■ **Source extract**

++++

Comments (0) Actualites, Africa, Mining

LONDON (Reuters) – Commodities trader Trafigura has signed an offtake agreement for cobalt hydroxide running to December 2020 with Shalina Resources and its subsidiary Chemaf, based in the Democratic Republic of Congo (DRC), Chemaf said in a statement on Wednesday.

Interest in cobalt reflects a shift in the automotive industry to electric cars (EV), powered by lithium-ion batteries which also require components made from the metal as well as other materials such as nickel.

Trafigura has already increased its foothold in nickel with an exclusive offtake agreement with Finland’s Terrafame, that also produces zinc and cobalt.

“If as expected EVs account for an increasingly significant proportion of a growing global vehicle fleet from 2025, it will drive sharp rises in demand for nickel and cobalt,” Trafigura Chief Executive Jeremy Weir said in the company’s 2017 annual report.

++++

■ **Given data**
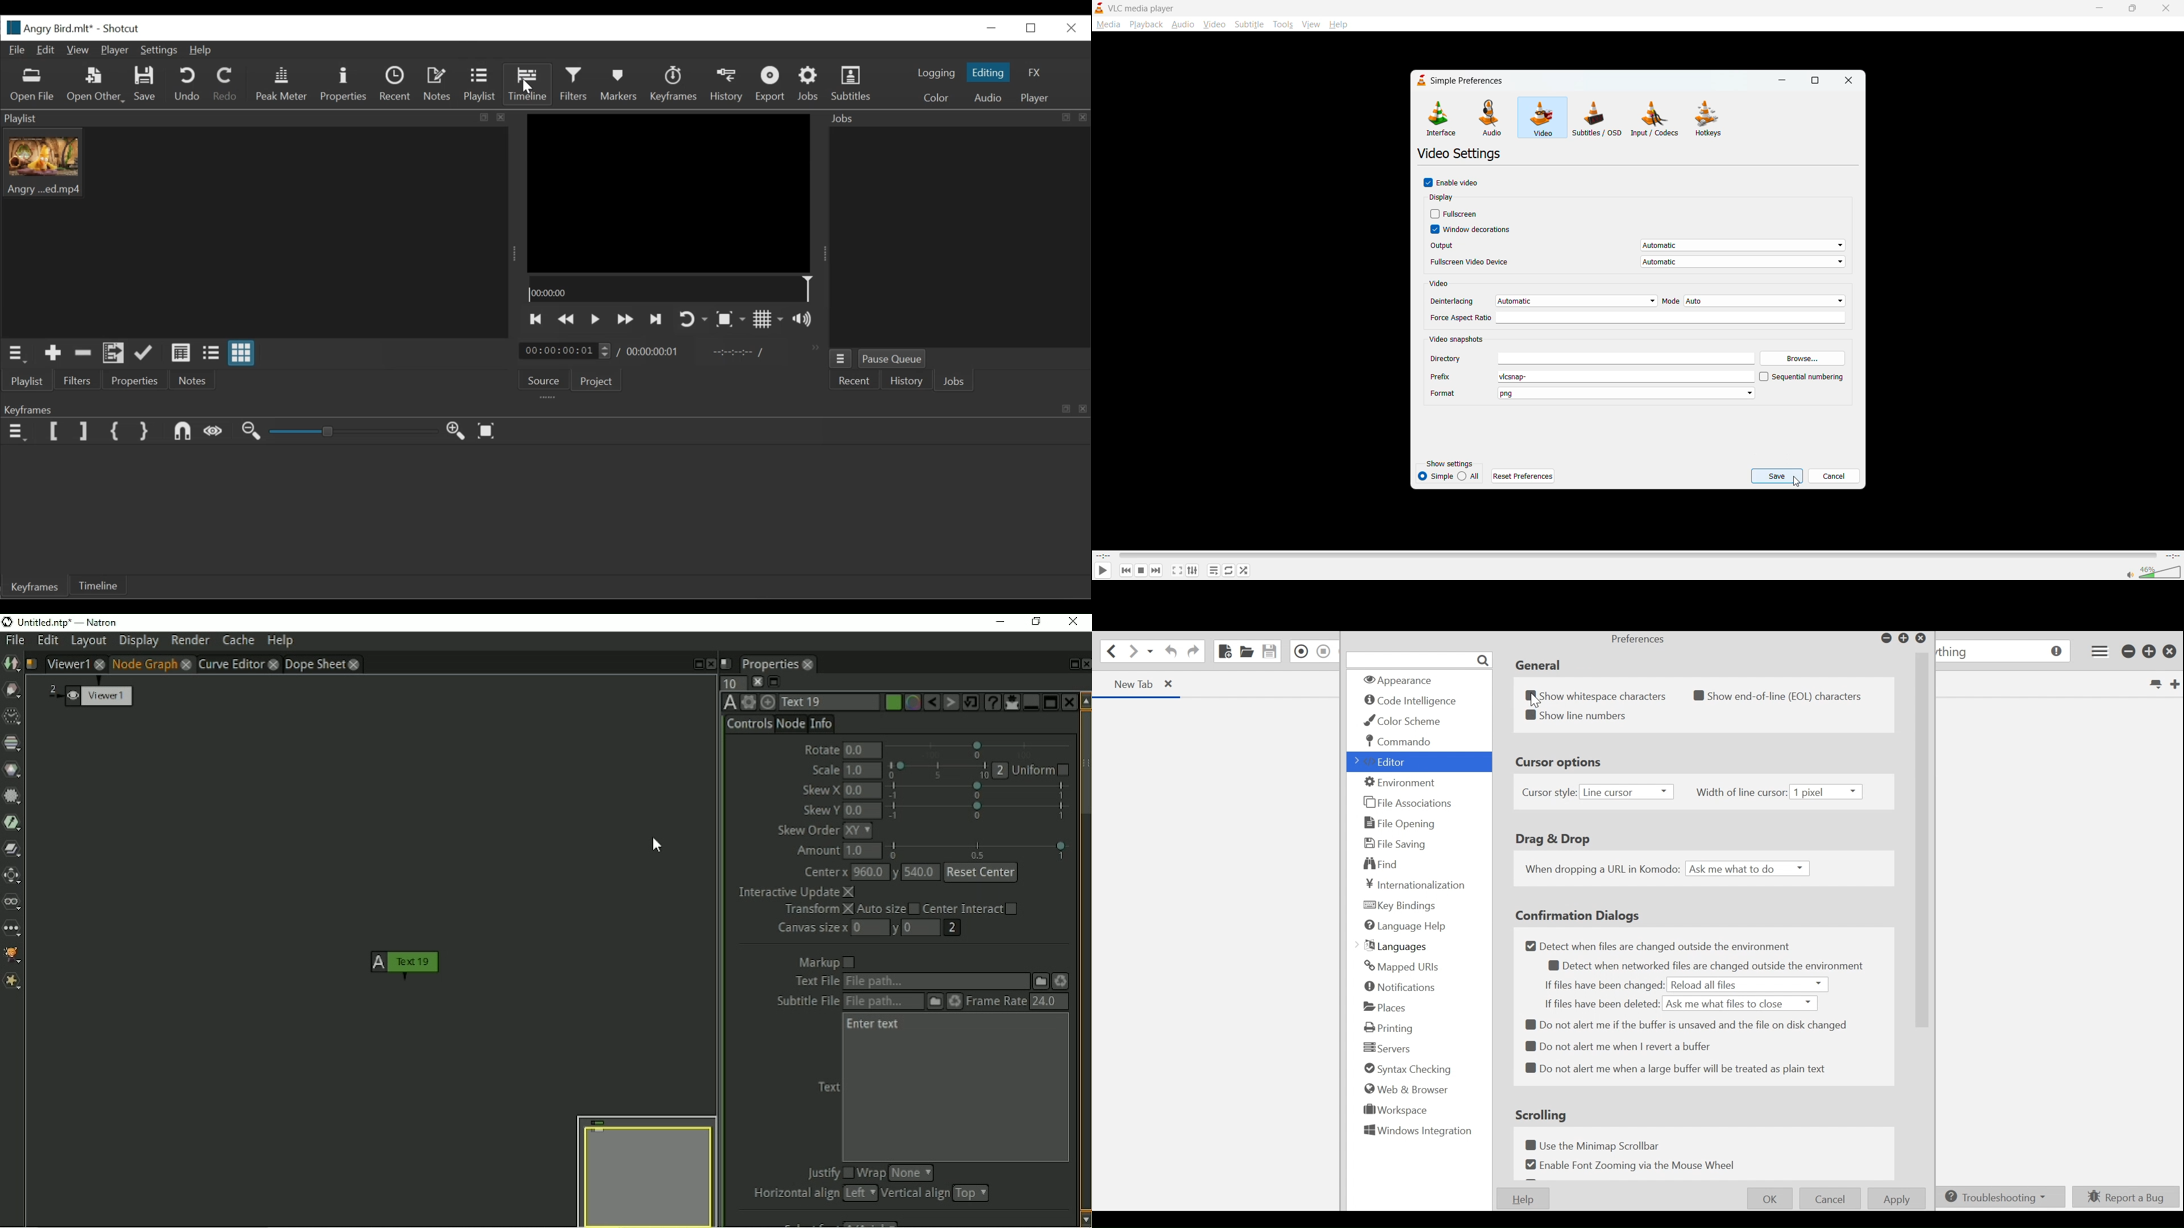 This screenshot has width=2184, height=1232. What do you see at coordinates (1639, 318) in the screenshot?
I see `force aspect ratio` at bounding box center [1639, 318].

++++

■ **Tasks to perform**
#1 Write out everything in the Trafigura cobalt article from "LONDON (Reuters) –" down to "zinc and cobalt.".
#2 Answer these questions using the Trafigura cobalt article:
(a) Until what month and year does the cobalt hydroxide offtake agreement run?
(b) Which Finnish company holds an exclusive offtake agreement with Trafigura?
(c) In which document did Jeremy Weir make the quoted remark about EVs?
#3 Proceed with the Trafigura cobalt article, picking up after its last sentence.

■ **Task answers**
#1
LONDON (Reuters) – Commodities trader Trafigura has signed an offtake agreement for cobalt hydroxide running to December 2020 with Shalina Resources and its subsidiary Chemaf, based in the Democratic Republic of Congo (DRC), Chemaf said in a statement on Wednesday.

Interest in cobalt reflects a shift in the automotive industry to electric cars (EV), powered by lithium-ion batteries which also require components made from the metal as well as other materials such as nickel.

Trafigura has already increased its foothold in nickel with an exclusive offtake agreement with Finland’s Terrafame, that also produces zinc and cobalt.

#2
(a) December 2020
(b) Terrafame
(c) Trafigura's 2017 annual report

#3
“That provides a very promising environment for our growing cobalt and nickel trading activity.”

Chemaf specialises in cobalt and copper exploration. It produced about 5,000 tonnes of cobalt last year from its Etoile mine and processing plant in Lubumbashi, with production set to rise to 7,000 tonnes this year.

More than 60 percent of global cobalt production comes from the DRC. Trading and mining group Glencore, the world’s biggest producer of cobalt, has already signed major offtake agreements with Chinese companies.

Trafigura traded 69.9 million tonnes of metals and minerals in 2017, up 18 percent from 2016.

 

(Reporting by Julia Payne; Editing by Susan Fenton and David Holmes)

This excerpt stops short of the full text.